After being diagnosed with the digestive condition in 2006 (celiacs suffer from an adverse reaction to gluten, which is normally present in beer), he started to miss drinking beer.
So he started brewing his own gluten-free beer, made with ingredients like buckwheat, quinoa, date syrup and chickpeas.
Meadan founded Meadan Craft Brewing Co. earlier this year and started brewing in July.
“I found a type of recipe that I tweaked and changed and by the end of year I had a couple good batches, then I was able to repeat the process several times,” Meadan told BeveargeDaily.
“We found someone here in Israel who brews beer for other people. We decided to give it a shot and have him brew our beer and we started selling it.”
“Very, very quickly, we realized that the market was huge and there was no way we could keep up with demand.”
Unique ingredients
After reading online about the process to make buckwheat-based beer, Meadan started testing his recipe in small batches at home. His first beer had malted quinoa and buckwheat, as well as honey. Later, honey was switched for date syrup.
“And then one day I was looking at some chickpeas and saying ‘Huh, I bet I could malt this and make beer out of it’,” he said.
“It came out nice. It’s a little more tart than our other beers, that’s something to do with the malting process. I may be able to fix it over time, but some people love tart beers.”

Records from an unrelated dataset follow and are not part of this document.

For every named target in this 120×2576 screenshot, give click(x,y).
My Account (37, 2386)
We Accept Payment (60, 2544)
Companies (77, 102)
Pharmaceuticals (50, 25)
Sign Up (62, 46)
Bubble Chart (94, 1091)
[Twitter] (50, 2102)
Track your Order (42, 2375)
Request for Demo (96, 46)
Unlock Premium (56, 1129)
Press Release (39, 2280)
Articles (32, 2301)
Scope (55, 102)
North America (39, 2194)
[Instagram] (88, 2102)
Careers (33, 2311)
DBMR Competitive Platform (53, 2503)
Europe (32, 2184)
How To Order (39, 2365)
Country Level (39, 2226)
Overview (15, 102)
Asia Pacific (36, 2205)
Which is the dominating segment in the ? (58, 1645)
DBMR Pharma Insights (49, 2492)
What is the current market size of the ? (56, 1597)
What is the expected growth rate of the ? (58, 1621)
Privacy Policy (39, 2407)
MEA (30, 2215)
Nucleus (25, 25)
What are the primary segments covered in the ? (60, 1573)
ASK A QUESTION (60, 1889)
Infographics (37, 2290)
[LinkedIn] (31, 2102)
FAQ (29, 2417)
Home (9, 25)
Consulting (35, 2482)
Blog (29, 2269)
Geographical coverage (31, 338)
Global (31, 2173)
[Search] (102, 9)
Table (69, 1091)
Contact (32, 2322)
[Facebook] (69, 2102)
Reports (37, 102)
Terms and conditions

What do these gluten-free beers taste like? First and foremost, Meadan noted that they are definitely full-flavored craft beers. The buckwheat beer is very hoppy, he said, while the chickpea beer takes on a bit more of a smoky, coffee-laden flavor. As for the date syrup beer —which Meadan noted that many don’t consider beer in the first place — it has a gentler, less dry taste than other beers.
The ingredients are truly what make these beers unique, as Meadan said he has never seen a buckwheat-based beer, sans barley. He also has never seen another brewer use chickpeas instead of barley.
“If someone has made chickpea beer, it’s not on the internet,” he said.
Taking on the challenge
Thus far, there’s good traffic at Meadan’s brewery, he said, but it has not come without challenges. Meadan, who previously owned a small web programming company, said getting permits for brewing in Israel can be trying, as can getting gluten-free tags and kosher certificates.
Even so, he believes the brewery is on the right track. The company, which has capacity to brew about 10,000 gallons, just received a large beer order for Passover this spring, as it’s the only company in the country to brew a kosher beer, he said.
“We’re getting there,” he said. “[Kosher] is a designation that’s a really difficult thing to get. I’m working on that right now. That could be huge sales in the future.”
Moving forward, Meadan said the beer brewed in Israel is likely too expensive to export, but he has not ruled out opening another brewery in California or Vancouver, B.C., Canada.
“I actually think it’s going to be very popular, because of the gluten-free trend and making beer out of things like buckwheat and chickpeas,” Meadan said. “I’ve already honed in on the type of beers that we want. We’re now perfecting them and getting into the market.”